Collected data
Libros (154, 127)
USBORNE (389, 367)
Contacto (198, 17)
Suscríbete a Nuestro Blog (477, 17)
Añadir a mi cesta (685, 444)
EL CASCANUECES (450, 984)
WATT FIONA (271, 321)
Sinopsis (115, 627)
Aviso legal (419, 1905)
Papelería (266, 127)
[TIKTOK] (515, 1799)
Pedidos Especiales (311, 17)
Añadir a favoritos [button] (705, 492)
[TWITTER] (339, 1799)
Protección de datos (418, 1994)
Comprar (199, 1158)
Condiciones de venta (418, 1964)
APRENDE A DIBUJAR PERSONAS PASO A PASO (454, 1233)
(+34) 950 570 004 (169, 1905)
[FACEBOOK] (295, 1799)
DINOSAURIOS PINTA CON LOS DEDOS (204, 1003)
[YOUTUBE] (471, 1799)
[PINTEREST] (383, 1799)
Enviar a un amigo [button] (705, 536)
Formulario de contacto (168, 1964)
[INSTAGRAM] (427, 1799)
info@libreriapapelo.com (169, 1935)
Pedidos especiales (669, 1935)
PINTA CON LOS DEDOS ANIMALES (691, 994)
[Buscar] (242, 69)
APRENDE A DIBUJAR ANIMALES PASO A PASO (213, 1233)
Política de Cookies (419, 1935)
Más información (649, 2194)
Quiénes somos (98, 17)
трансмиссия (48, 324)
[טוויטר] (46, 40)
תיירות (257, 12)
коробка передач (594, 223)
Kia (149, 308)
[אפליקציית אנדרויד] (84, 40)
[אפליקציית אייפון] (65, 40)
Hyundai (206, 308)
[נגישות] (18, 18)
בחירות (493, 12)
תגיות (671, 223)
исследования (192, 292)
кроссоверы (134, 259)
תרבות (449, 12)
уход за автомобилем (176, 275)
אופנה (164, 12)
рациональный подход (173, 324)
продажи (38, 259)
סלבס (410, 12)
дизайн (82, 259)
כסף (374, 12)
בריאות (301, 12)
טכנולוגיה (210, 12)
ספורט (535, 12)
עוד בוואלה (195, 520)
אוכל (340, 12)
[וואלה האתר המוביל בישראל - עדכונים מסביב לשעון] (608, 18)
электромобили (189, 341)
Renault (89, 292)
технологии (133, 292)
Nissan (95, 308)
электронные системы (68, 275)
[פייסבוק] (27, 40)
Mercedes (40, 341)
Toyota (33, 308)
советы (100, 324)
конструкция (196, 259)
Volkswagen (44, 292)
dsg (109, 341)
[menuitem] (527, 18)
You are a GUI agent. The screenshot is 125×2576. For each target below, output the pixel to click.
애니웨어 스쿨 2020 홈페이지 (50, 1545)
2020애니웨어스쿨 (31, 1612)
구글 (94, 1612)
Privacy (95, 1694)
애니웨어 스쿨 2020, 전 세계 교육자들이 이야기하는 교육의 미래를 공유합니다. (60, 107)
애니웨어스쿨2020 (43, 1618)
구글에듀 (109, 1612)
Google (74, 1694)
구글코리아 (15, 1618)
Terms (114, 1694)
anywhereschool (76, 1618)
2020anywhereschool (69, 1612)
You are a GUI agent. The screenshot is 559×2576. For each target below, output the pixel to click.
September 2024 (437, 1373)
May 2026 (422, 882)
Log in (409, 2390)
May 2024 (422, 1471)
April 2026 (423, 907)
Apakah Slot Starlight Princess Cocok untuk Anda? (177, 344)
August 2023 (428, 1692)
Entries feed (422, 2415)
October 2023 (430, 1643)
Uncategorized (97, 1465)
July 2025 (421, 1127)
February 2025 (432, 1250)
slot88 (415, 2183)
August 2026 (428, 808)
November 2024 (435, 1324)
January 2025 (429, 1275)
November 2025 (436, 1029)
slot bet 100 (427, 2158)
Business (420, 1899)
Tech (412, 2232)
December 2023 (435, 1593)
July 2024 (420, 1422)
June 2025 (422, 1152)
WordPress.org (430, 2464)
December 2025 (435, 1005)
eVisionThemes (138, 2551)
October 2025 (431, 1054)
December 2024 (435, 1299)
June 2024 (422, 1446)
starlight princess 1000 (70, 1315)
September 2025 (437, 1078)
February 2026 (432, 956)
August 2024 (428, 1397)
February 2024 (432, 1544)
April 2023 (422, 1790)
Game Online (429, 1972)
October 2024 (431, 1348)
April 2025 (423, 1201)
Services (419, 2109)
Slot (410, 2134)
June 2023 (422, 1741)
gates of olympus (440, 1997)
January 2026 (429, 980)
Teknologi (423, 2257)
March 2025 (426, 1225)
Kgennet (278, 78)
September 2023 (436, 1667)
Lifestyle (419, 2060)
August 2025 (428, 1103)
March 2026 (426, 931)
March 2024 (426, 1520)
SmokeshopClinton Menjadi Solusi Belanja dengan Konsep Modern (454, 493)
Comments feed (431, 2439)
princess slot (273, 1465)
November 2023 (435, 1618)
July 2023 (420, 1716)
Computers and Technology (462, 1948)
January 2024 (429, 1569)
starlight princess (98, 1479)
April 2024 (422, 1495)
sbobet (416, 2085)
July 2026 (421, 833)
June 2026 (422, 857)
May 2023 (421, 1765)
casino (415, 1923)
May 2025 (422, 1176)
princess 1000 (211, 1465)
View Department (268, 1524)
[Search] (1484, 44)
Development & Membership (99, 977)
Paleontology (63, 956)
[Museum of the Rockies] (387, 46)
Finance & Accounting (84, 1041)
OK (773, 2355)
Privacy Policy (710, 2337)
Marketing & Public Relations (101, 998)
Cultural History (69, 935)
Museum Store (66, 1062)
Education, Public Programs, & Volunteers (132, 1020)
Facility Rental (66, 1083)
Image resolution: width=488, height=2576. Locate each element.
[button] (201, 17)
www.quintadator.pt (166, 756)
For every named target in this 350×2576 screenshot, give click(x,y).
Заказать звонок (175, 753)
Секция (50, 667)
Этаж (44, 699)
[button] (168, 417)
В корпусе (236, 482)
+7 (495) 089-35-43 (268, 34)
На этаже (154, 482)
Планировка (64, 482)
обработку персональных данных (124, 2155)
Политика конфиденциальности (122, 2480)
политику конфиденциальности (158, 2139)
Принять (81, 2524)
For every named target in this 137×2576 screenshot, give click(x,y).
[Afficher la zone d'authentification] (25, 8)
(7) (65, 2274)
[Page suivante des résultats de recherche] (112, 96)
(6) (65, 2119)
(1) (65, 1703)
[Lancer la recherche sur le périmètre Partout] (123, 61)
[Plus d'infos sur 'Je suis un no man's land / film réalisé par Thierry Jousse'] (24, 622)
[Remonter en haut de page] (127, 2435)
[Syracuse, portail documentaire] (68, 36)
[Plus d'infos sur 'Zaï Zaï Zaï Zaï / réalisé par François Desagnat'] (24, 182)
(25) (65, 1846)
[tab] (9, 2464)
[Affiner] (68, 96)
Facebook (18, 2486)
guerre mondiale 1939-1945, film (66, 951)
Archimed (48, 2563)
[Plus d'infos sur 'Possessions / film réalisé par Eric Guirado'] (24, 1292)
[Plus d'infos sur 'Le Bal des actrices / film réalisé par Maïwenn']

## Instructions for the task:
The data above, all of it, needs to be output exactly as written.

## Expected output:
Libros (154, 127)
USBORNE (389, 367)
Contacto (198, 17)
Suscríbete a Nuestro Blog (477, 17)
Añadir a mi cesta (685, 444)
EL CASCANUECES (450, 984)
WATT FIONA (271, 321)
Sinopsis (115, 627)
Aviso legal (419, 1905)
Papelería (266, 127)
[TIKTOK] (515, 1799)
Pedidos Especiales (311, 17)
Añadir a favoritos [button] (705, 492)
[TWITTER] (339, 1799)
Protección de datos (418, 1994)
Comprar (199, 1158)
Condiciones de venta (418, 1964)
APRENDE A DIBUJAR PERSONAS PASO A PASO (454, 1233)
(+34) 950 570 004 (169, 1905)
[FACEBOOK] (295, 1799)
DINOSAURIOS PINTA CON LOS DEDOS (204, 1003)
[YOUTUBE] (471, 1799)
[PINTEREST] (383, 1799)
Enviar a un amigo [button] (705, 536)
Formulario de contacto (168, 1964)
[INSTAGRAM] (427, 1799)
info@libreriapapelo.com (169, 1935)
Pedidos especiales (669, 1935)
PINTA CON LOS DEDOS ANIMALES (691, 994)
[Buscar] (242, 69)
APRENDE A DIBUJAR ANIMALES PASO A PASO (213, 1233)
Política de Cookies (419, 1935)
Más información (649, 2194)
Quiénes somos (98, 17)
трансмиссия (48, 324)
[טוויטר] (46, 40)
תיירות (257, 12)
коробка передач (594, 223)
Kia (149, 308)
[אפליקציית אנדרויד] (84, 40)
[אפליקציית אייפון] (65, 40)
Hyundai (206, 308)
[נגישות] (18, 18)
בחירות (493, 12)
תגיות (671, 223)
исследования (192, 292)
кроссоверы (134, 259)
תרבות (449, 12)
уход за автомобилем (176, 275)
אופנה (164, 12)
рациональный подход (173, 324)
продажи (38, 259)
סלבס (410, 12)
дизайн (82, 259)
כסף (374, 12)
בריאות (301, 12)
טכנולוגיה (210, 12)
ספורט (535, 12)
עוד בוואלה (195, 520)
אוכל (340, 12)
[וואלה האתר המוביל בישראל - עדכונים מסביב לשעון] (608, 18)
электромобили (189, 341)
Renault (89, 292)
технологии (133, 292)
Nissan (95, 308)
электронные системы (68, 275)
[פייסבוק] (27, 40)
Mercedes (40, 341)
Toyota (33, 308)
советы (100, 324)
конструкция (196, 259)
Volkswagen (44, 292)
dsg (109, 341)
[menuitem] (527, 18)
You are a GUI agent. The screenshot is 125×2576. For each target below, output the pixel to click.
애니웨어 스쿨 2020 홈페이지 (50, 1545)
2020애니웨어스쿨 (31, 1612)
구글 (94, 1612)
Privacy (95, 1694)
애니웨어 스쿨 2020, 전 세계 교육자들이 이야기하는 교육의 미래를 공유합니다. (60, 107)
애니웨어스쿨2020 (43, 1618)
구글에듀 (109, 1612)
Google (74, 1694)
구글코리아 (15, 1618)
Terms (114, 1694)
anywhereschool (76, 1618)
2020anywhereschool (69, 1612)
You are a GUI agent. The screenshot is 559×2576. For each target below, output the pixel to click.
September 2024 (437, 1373)
May 2026 (422, 882)
Log in (409, 2390)
May 2024 (422, 1471)
April 2026 (423, 907)
Apakah Slot Starlight Princess Cocok untuk Anda? (177, 344)
August 2023 (428, 1692)
Entries feed (422, 2415)
October 2023 (430, 1643)
Uncategorized (97, 1465)
July 2025 (421, 1127)
February 2025 (432, 1250)
slot88 (415, 2183)
August 2026 (428, 808)
November 2024 (435, 1324)
January 2025 (429, 1275)
November 2025 (436, 1029)
slot bet 100 (427, 2158)
Business (420, 1899)
Tech (412, 2232)
December 2023 (435, 1593)
July 2024 (420, 1422)
June 2025 (422, 1152)
WordPress.org (430, 2464)
December 2025 (435, 1005)
eVisionThemes (138, 2551)
October 2025 (431, 1054)
December 2024 (435, 1299)
June 2024 (422, 1446)
starlight princess 1000 (70, 1315)
September 2025 (437, 1078)
February 2026 (432, 956)
August 2024 (428, 1397)
February 2024 (432, 1544)
April 2023 (422, 1790)
Game Online (429, 1972)
October 2024 (431, 1348)
April 2025 (423, 1201)
Services (419, 2109)
Slot (410, 2134)
June 2023 (422, 1741)
gates of olympus (440, 1997)
January 2026 (429, 980)
Teknologi (423, 2257)
March 2025 (426, 1225)
Kgennet (278, 78)
September 2023 (436, 1667)
Lifestyle (419, 2060)
August 2025 (428, 1103)
March 2026 (426, 931)
March 2024 (426, 1520)
SmokeshopClinton Menjadi Solusi Belanja dengan Konsep Modern (454, 493)
Comments feed (431, 2439)
princess slot (273, 1465)
November 2023 (435, 1618)
July 2023 (420, 1716)
Computers and Technology (462, 1948)
January 2024 (429, 1569)
starlight princess (98, 1479)
April 2024 (422, 1495)
sbobet (416, 2085)
July 2026 (421, 833)
June 2026 (422, 857)
May 2023 (421, 1765)
casino (415, 1923)
May 2025 (422, 1176)
princess 1000 (211, 1465)
View Department (268, 1524)
[Search] (1484, 44)
Development & Membership (99, 977)
Paleontology (63, 956)
[Museum of the Rockies] (387, 46)
Finance & Accounting (84, 1041)
OK (773, 2355)
Privacy Policy (710, 2337)
Marketing & Public Relations (101, 998)
Cultural History (69, 935)
Museum Store (66, 1062)
Education, Public Programs, & Volunteers (132, 1020)
Facility Rental (66, 1083)
Image resolution: width=488, height=2576. Locate each element.
[button] (201, 17)
www.quintadator.pt (166, 756)
For every named target in this 350×2576 screenshot, give click(x,y).
Заказать звонок (175, 753)
Секция (50, 667)
Этаж (44, 699)
[button] (168, 417)
В корпусе (236, 482)
+7 (495) 089-35-43 (268, 34)
На этаже (154, 482)
Планировка (64, 482)
обработку персональных данных (124, 2155)
Политика конфиденциальности (122, 2480)
политику конфиденциальности (158, 2139)
Принять (81, 2524)
For every named target in this 137×2576 screenshot, give click(x,y).
[Afficher la zone d'authentification] (25, 8)
(7) (65, 2274)
[Page suivante des résultats de recherche] (112, 96)
(6) (65, 2119)
(1) (65, 1703)
[Lancer la recherche sur le périmètre Partout] (123, 61)
[Plus d'infos sur 'Je suis un no man's land / film réalisé par Thierry Jousse'] (24, 622)
[Remonter en haut de page] (127, 2435)
[Syracuse, portail documentaire] (68, 36)
[Plus d'infos sur 'Zaï Zaï Zaï Zaï / réalisé par François Desagnat'] (24, 182)
(25) (65, 1846)
[tab] (9, 2464)
[Affiner] (68, 96)
Facebook (18, 2486)
guerre mondiale 1939-1945, film (66, 951)
Archimed (48, 2563)
[Plus d'infos sur 'Possessions / film réalisé par Eric Guirado'] (24, 1292)
[Plus d'infos sur 'Le Bal des actrices / film réalisé par Maïwenn']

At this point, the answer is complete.